ウナギ業界の「異常」にイオン、岡山のベンチャーが立ち向かう理由密漁と“密輸ロンダリング”が支える「土用の丑の日」(4/5 ページ)

[真田康弘,ITmedia]

岡山のベンチャーが挑む「持続可能な養殖」

 注目すべき動きが岡山でも始まっている。岡山県西粟倉村のベンチャー企業、エーゼロは持続可能な養殖に向けて挑戦を続けている。同社は18年5月、持続可能な養殖業に対して付与される国際的なエコラベル「ASC(Aquaculture Stewardship Council)」の考え方をベースに、認証機関のアミタが試作した、ニホンウナギの独自基準による審査を受けた。ASCではウナギの認証基準が未策定であることから、アミタの独自基準はASCの他の基準を参考にしたものである。

 「ちょうど審査報告書のドラフトが上がってきたところだ。やはり問題なのは天然種苗の持続可能性の点だが、それ以外の項目については問題点は多くない。水産養殖だと餌が問題になるが、ウナギの場合は餌の種類や魚粉の原料も限られているので、比較的対策しやすい」とエーゼロ執行役員で自然資本部の岡野豊部長は語る。

phot エーゼロ自然資本事業部。左から4人目の籠を持っているのが岡野豊部長(提供:エーゼロ)
phot エーゼロがオフィスにしている旧影石小学校(提供:エーゼロ)

 天然種苗の持続可能性の問題もあり、ASCの取得は現状では非常に難しいとも考えられるが、「今回の審査でどこにギャップがあるのかが分かるので、ギャップを詰めるための対策を練りたい」と、その意義を岡野氏は力説する。

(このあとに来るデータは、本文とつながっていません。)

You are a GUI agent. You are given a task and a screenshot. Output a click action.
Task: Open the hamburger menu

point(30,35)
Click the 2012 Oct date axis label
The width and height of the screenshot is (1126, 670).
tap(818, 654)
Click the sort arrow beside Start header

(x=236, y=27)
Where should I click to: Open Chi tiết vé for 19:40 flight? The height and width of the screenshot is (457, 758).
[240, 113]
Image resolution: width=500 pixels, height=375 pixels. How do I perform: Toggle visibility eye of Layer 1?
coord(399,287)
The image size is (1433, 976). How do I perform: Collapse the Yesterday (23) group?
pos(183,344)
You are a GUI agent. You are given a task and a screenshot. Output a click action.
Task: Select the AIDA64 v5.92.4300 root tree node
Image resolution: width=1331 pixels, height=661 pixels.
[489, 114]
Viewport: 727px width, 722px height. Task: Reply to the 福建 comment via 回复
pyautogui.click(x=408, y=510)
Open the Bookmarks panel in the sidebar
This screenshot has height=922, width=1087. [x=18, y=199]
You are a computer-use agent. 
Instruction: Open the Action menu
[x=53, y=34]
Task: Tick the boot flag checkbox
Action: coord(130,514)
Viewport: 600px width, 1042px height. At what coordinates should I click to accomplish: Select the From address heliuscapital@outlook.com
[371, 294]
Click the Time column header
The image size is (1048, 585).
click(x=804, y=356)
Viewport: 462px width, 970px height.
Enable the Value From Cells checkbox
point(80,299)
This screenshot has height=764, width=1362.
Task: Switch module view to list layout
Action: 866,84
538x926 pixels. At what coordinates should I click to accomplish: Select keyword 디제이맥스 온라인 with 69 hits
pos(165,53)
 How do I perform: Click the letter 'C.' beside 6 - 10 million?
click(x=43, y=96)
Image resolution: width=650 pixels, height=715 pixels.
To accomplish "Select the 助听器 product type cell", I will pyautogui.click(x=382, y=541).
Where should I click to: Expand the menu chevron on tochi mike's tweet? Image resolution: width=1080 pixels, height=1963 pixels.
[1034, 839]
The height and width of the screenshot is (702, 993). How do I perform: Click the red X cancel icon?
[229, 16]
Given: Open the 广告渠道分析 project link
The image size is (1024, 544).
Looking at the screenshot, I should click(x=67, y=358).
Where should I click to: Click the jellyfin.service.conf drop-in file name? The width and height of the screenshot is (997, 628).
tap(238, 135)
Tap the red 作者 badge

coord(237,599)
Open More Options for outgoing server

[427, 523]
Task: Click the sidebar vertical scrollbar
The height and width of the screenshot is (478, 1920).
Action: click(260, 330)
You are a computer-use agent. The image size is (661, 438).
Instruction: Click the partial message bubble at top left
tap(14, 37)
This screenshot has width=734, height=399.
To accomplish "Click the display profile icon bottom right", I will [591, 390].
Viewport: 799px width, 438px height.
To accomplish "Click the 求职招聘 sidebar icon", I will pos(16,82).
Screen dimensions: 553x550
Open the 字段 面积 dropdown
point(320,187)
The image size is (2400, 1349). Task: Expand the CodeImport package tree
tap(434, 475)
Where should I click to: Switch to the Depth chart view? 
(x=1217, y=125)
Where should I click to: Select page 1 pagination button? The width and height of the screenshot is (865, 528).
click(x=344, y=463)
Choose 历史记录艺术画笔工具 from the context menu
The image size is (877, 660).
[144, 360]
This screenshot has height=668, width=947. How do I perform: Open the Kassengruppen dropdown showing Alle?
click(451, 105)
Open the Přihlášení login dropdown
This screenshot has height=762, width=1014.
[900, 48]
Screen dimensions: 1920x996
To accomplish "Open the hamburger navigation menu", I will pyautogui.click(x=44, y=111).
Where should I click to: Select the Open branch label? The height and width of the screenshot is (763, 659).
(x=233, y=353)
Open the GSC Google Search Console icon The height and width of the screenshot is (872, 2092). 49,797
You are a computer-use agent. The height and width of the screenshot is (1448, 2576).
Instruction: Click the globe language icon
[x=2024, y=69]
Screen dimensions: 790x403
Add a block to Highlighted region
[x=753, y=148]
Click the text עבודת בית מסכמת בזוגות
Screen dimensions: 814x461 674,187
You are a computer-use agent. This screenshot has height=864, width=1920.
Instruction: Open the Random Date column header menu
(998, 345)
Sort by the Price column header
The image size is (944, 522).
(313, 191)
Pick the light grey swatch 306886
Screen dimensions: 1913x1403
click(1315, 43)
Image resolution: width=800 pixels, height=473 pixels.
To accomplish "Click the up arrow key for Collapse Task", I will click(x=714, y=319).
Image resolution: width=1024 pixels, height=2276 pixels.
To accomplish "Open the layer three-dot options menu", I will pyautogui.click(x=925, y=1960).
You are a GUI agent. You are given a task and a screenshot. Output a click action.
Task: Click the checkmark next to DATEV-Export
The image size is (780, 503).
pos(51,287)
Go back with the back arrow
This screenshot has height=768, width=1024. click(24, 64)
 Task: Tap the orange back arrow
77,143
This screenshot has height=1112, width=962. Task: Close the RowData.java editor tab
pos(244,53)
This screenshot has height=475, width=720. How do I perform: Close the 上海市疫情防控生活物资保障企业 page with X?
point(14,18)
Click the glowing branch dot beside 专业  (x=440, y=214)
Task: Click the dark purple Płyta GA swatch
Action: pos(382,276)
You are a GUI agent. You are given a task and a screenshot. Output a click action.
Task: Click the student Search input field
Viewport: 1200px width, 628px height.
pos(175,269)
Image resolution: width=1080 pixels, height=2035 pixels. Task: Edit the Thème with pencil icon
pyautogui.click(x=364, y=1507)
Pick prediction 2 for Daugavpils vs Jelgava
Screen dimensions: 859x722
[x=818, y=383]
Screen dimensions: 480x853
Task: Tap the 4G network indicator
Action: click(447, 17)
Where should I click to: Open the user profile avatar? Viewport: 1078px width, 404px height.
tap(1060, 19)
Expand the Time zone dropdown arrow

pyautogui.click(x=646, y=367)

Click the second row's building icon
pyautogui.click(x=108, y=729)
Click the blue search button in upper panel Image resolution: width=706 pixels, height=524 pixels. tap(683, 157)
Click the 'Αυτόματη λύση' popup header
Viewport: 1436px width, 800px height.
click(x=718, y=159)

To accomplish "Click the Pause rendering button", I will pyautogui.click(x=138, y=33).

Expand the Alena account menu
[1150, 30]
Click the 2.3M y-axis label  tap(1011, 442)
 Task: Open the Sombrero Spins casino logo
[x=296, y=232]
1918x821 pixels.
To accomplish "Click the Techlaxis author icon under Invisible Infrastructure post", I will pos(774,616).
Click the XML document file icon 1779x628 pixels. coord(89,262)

phot エーゼロの養鰻場の様子(写真提供:エーゼロ)

 エーゼロでは持続可能なウナギ養殖へのさらなる挑戦として、110万円で購入したシラスウナギ2200匹のうち半分を放流し、放流後の生存率などを国際自然保護連合(IUCN)種の保存委員会メンバー(ウナギ専門家グループ)でもある中央大学法学部・海部健三准教授が率いるグループとともにモニタリングをする。

phot 放流に用いた稚魚(提供:エーゼロ)
phot 放流試験時の様子(提供:エーゼロ)

 放流直前に追跡調査用の試薬で稚魚をマーキングをしている際、放流用の稚魚が全て死んでしまうという不運に見舞われたが、7人のスタッフは全員一致で、残った1100匹の半分を6月下旬に放流するとの決断を下した。事業としては現時点では非常に厳しい状況ではあるが、「思いを込めて取り組んでいるベンチャー企業として、小規模でも資源管理をしながら利益が出るモデルをつくりたい」と岡野氏は今後を展望している。